In My Little Pony: The Movie
, Princess Twilight Sparkle (voiced by Tara Strong) is organising a Friendship Festival with the help of her friends Rainbow Dash, Applejack, Pinkie Pie, Rarity and Spike the Dragon. Ponies from all over Equestria are coming. Everything is going smoothly until Storm King (Liev Schreiber) and Commander Tempest (Emily Blunt) suddenly take over the festival. They capture the city and turn three of the pony princesses to stone. Princess Twilight and her friends escape, but they must travel across the Badlands to find the Queen of the Hippogriffs (Uzo Aduba) to save their home and their friends.
Here we outline any topics, issues and ideas in this movie that might upset children and adolescents, so that you can gauge whether it is appropriate for your child. For example, children and adolescents may react adversely to themes of crime, suicide, drug and alcohol dependence, death, serious illness, family breakdown, separation from a parent, animal cruelty or distress, children as victims, natural disasters and racism.
Separation from friends; getting lost; natural disasters (storms); crime
Here we identify any violence in this movie, and explain how and why it might impact on your child or adolescent. In general, movie violence can make children less sensitive to the use of violence in real life. Alternatively, they may become fearful about the prevalence and likelihood of violence in their own world. In some contexts, it can also teach them to see violence as an acceptable means of conflict resolution.
My Little Pony: The Movie has some violence. For example:
- The villains attack the ponies and cast magic spells on the princesses, turning them to stone. Many of the ponies are shown locked up in cages.
- Commander Tempest electrocutes many ponies with her broken horn.
- There is a big fight at the end between the ponies (and their friends) and the Storm King. This fight includes swords, lightning, explosions and fire.
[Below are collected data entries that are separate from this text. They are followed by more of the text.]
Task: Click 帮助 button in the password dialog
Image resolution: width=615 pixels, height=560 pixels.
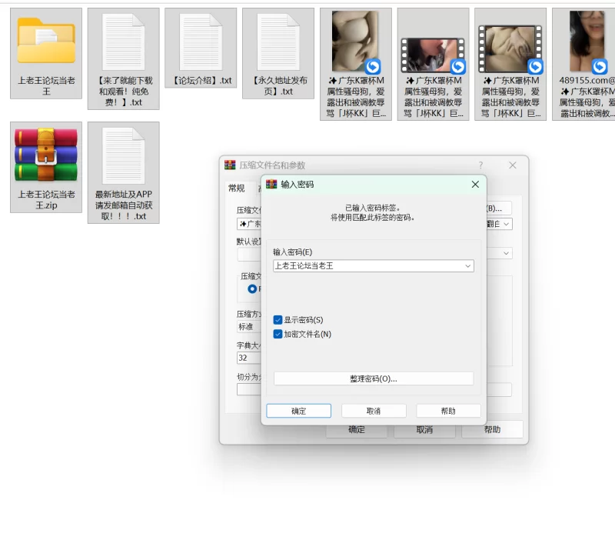Action: (x=448, y=411)
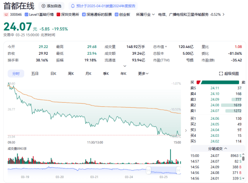Open the 超级视图 fullscreen icon
Screen dimensions: 248x183
tap(221, 74)
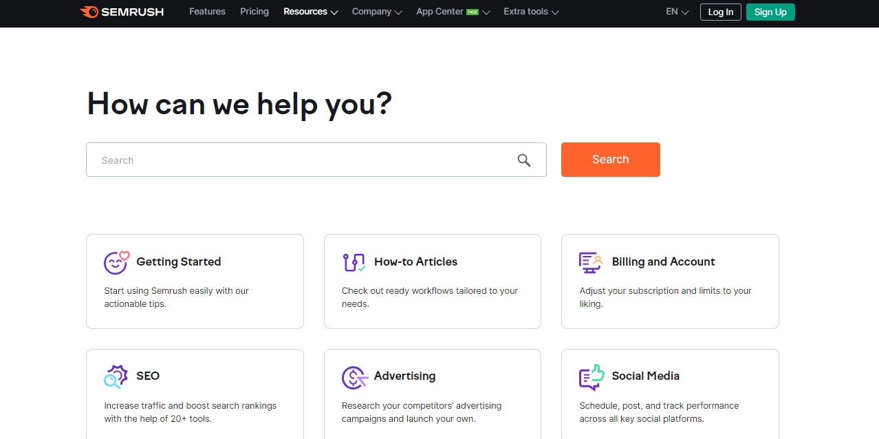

Content that may disturb children
In addition to the violent scenes mentioned above, My Little Pony: The Movie has some scenes that could scare or disturb children under five years. For example:
- The scenes with the Storm King, Commander Tempest and their minions might be quite scary for younger children. They fly around in spooky black clouds and shoot electrical sparks.
- When the ponies are in the desert, Pinkie Pie picks up a skull and a bug crawls out.
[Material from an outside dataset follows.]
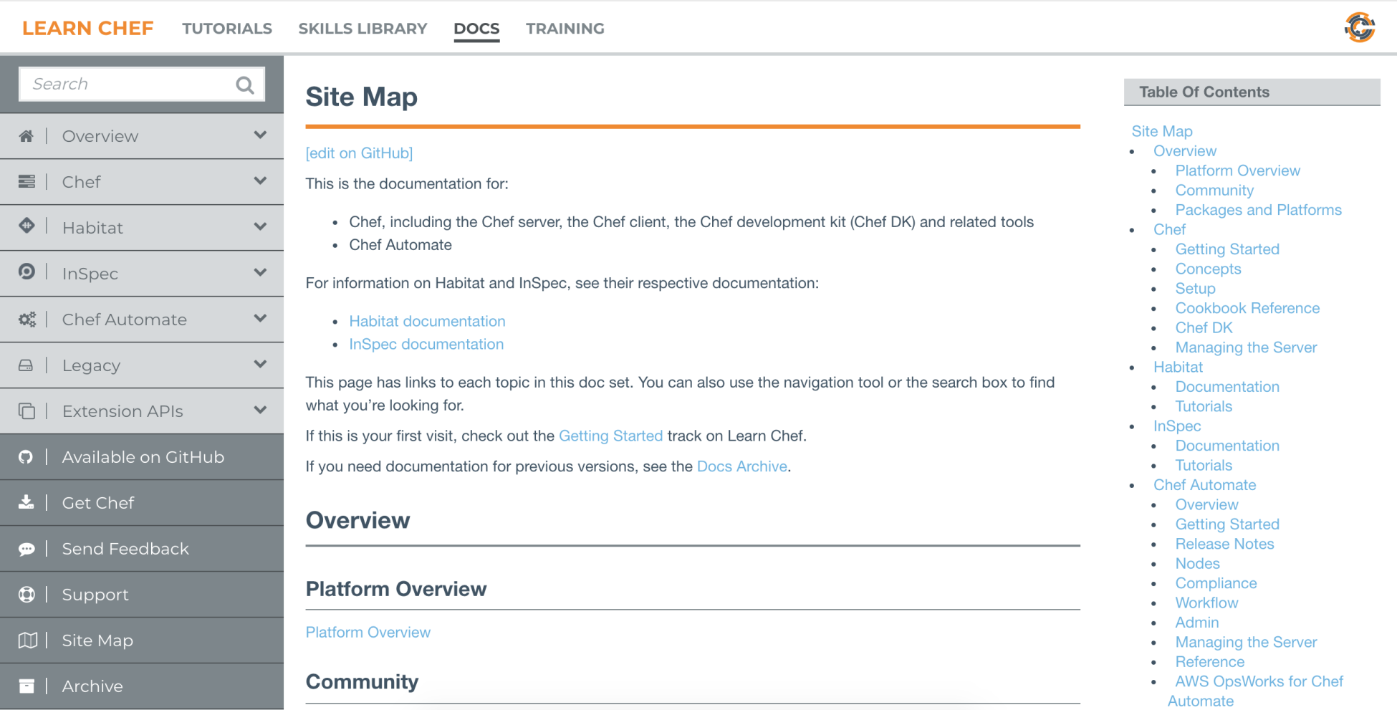Expand the Legacy sidebar chevron
1397x710 pixels.
(x=260, y=364)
- The ponies often look as if they’re in danger – for example, they fall off cliffs or almost drown. They’re always fine in the end, but these scenes might still be frightening for young children.
- The ponies walk through a scary town in the Badlands, and some of the animals talk about trying to kidnap the ponies.
- The ponies get captured by some scary-looking pirates, but the pirates turn out to be friendly.
- The Hippogriff town looks empty and deserted. The ponies get worried that something bad has happened there.
Children in this age group might also be scared by the scenes mentioned above.
Nothing of concern
Nothing of concern
Spike the Dragon has a crush on Rarity and blushes when she talks to him.
Alcohol, drugs and other substances
Nudity and sexual activity
The movie is part of the My Little Pony franchise.
Nothing of concern
Ideas to discuss with your children
My Little Pony: The Movie is an exciting animated adventure for young children. The movie includes lots of catchy songs about the importance of being a good friend and being yourself.
Parental guidance is recommended for children under seven years, because of some scary scenes and characters. These scenes and characters might be particularly scary for children under five years. At 104 minutes, the movie is also rather long for this age group.
The main messages from this movie are about the importance of friendship and teamwork. The movie also emphasises being yourself and accepting who you are.
Values in this movie that you could reinforce with your children include kindness and bravery.
This movie could also give you the chance to talk with your children about the consequences of using violence to solve problems.